_Short problem_
Put the data below into a Markdown table with the columns "Row" and "Line", starting at the line containing "Task: Open the File menu" and ending at the end of the data. Give each line its own numbered row, skip blank lines, and leave out the pictures.

_Data supplied_
— begin —

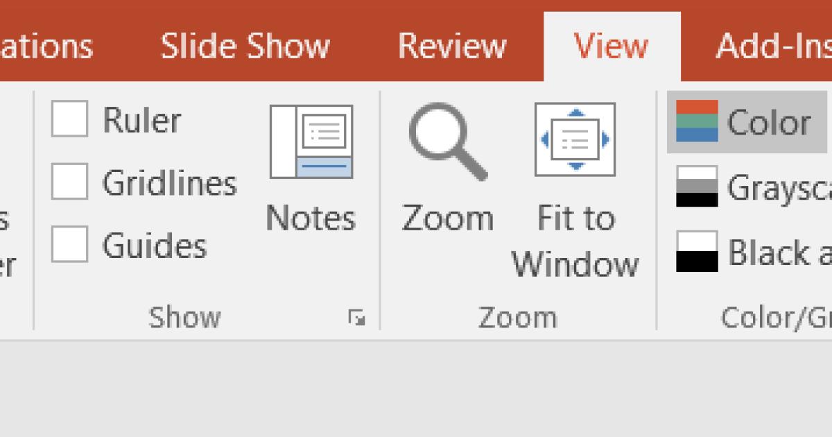Open the Slide Show ribbon tab
This screenshot has height=437, width=832.
(245, 45)
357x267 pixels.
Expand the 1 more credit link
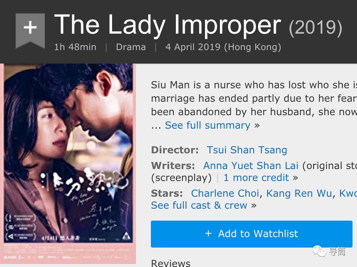point(256,178)
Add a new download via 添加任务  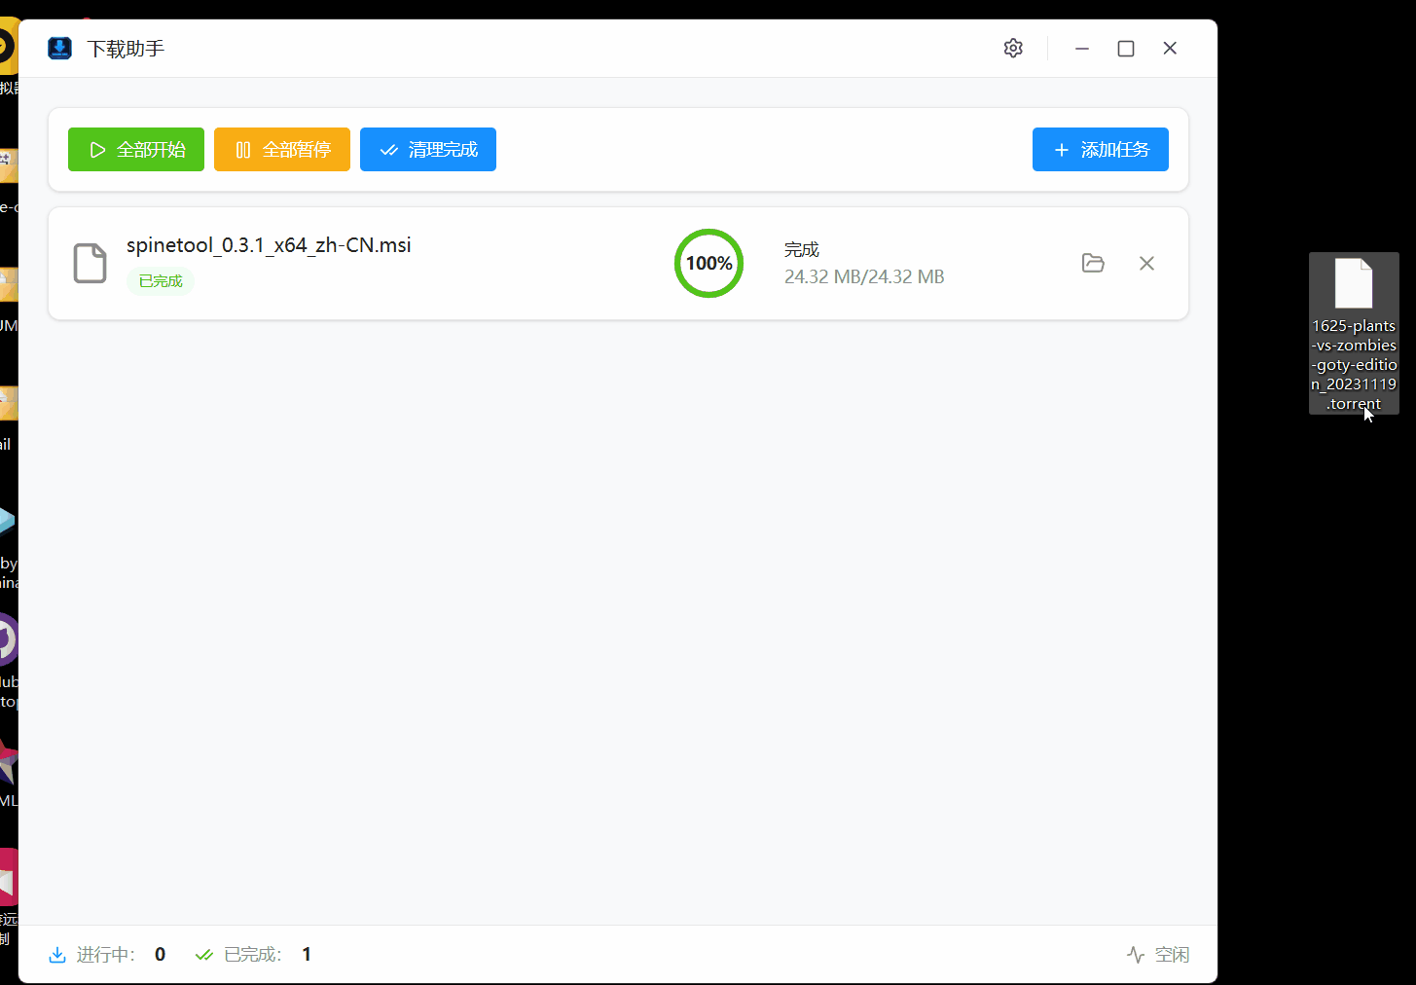click(1100, 149)
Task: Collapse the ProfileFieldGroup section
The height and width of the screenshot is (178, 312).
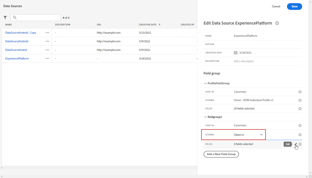Action: 206,83
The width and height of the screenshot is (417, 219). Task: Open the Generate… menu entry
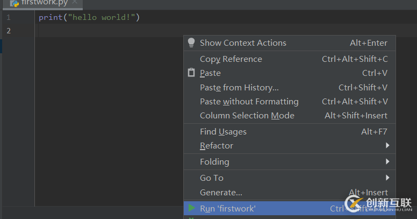tap(221, 192)
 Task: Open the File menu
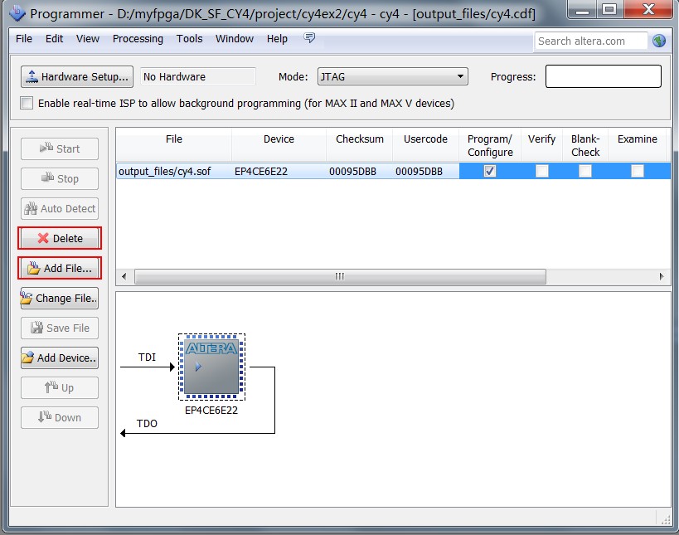24,39
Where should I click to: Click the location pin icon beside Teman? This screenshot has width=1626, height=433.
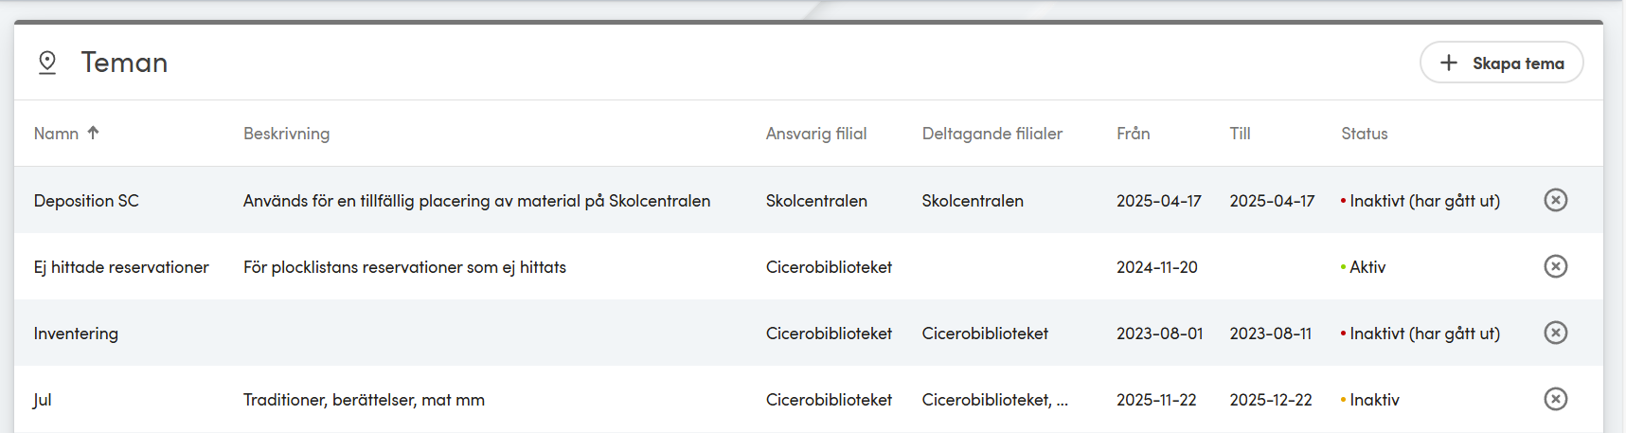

— end —

_Solution_
| Row | Line |
|---|---|
| 1 |  Task: Open the File menu |
| 2 | 24,39 |
| 3 | Where should I click to: Click the location pin icon beside Teman? This screenshot has width=1626, height=433. |